→ TRY IT:
Find the lines of the data below that include "Epson". Report their number only.

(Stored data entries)
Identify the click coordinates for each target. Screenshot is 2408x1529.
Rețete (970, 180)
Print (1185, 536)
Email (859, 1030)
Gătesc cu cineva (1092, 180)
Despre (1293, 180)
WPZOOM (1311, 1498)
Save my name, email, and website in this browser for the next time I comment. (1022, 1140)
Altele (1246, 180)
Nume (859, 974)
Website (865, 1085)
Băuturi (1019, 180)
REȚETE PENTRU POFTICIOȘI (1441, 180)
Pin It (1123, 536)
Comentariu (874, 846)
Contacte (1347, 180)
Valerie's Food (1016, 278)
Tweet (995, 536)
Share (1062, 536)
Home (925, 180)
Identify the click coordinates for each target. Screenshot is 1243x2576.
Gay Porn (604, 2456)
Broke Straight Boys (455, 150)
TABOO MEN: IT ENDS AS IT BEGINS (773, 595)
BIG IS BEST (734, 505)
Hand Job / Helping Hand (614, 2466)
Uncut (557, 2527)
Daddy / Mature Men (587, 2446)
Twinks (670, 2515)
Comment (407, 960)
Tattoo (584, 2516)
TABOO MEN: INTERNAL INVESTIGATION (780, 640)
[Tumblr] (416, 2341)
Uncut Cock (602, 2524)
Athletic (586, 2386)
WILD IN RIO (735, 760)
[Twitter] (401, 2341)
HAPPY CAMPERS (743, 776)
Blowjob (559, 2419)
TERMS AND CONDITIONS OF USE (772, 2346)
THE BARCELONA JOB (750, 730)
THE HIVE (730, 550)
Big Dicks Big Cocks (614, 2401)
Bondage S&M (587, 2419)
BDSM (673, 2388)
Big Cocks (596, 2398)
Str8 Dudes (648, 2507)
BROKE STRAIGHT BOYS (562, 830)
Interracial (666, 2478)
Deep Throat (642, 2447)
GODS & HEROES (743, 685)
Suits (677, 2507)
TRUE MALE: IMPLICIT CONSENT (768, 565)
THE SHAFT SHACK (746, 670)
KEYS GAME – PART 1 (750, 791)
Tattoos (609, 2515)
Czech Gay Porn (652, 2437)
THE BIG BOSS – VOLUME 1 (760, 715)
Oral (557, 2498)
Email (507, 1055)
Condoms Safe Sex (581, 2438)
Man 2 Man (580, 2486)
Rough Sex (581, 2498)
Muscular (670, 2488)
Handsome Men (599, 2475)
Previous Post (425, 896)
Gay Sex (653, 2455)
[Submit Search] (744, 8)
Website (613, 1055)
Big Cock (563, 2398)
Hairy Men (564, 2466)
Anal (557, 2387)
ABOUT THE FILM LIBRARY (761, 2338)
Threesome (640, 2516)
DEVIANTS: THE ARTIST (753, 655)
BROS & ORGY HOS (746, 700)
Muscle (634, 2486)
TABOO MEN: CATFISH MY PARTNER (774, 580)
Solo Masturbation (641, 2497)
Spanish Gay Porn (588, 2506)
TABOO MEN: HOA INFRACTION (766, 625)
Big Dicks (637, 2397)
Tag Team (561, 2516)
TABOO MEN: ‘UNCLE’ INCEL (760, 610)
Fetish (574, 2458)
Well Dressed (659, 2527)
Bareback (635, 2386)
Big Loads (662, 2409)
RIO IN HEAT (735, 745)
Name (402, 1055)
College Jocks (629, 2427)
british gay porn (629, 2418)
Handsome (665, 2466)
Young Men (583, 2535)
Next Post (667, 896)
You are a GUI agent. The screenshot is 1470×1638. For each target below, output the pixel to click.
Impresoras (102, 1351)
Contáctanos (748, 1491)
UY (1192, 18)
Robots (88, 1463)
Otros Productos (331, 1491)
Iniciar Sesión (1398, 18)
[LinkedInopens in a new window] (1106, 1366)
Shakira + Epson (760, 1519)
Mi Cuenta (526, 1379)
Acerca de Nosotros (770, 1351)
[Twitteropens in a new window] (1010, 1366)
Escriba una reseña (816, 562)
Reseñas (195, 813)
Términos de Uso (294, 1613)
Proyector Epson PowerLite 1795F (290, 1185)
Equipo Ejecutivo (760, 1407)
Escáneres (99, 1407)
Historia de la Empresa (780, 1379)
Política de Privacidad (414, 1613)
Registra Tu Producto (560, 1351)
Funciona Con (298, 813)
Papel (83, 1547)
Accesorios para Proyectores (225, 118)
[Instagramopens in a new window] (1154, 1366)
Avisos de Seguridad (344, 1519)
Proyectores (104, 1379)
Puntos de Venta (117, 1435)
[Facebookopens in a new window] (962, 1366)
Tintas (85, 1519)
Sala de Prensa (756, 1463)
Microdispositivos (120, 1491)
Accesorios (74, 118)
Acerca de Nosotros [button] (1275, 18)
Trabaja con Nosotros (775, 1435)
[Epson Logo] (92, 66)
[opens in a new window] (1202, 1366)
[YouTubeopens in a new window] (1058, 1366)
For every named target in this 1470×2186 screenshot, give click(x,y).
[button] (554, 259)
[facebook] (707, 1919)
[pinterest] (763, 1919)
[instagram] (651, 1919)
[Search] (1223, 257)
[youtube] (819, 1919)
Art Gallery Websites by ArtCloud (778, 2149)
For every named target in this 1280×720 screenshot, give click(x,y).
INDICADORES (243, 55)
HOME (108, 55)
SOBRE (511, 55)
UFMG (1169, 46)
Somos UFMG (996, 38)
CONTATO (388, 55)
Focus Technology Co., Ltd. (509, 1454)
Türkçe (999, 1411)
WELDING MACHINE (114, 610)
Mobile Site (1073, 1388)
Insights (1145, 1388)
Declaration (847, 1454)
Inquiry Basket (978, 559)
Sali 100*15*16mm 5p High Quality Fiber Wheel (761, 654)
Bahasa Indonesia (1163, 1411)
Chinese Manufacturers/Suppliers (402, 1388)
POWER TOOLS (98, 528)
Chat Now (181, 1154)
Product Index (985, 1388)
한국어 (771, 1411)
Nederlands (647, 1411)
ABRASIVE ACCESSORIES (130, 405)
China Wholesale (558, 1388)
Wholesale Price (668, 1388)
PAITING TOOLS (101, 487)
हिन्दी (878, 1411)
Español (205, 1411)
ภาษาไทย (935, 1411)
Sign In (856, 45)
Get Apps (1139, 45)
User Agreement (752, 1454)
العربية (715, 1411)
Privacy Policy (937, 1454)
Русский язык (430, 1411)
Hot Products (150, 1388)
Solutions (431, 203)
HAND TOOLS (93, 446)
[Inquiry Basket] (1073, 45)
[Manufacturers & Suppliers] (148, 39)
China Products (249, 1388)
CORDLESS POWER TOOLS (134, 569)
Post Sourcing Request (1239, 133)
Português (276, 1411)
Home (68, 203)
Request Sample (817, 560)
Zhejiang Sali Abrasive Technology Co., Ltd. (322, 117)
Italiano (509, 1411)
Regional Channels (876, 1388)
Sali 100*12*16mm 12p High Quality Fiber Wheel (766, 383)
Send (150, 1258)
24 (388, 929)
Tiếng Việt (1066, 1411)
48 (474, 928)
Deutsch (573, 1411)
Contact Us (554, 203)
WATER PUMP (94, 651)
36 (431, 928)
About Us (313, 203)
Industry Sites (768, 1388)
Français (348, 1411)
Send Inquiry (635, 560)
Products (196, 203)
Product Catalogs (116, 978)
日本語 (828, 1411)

→ ANSWER SECTION:
3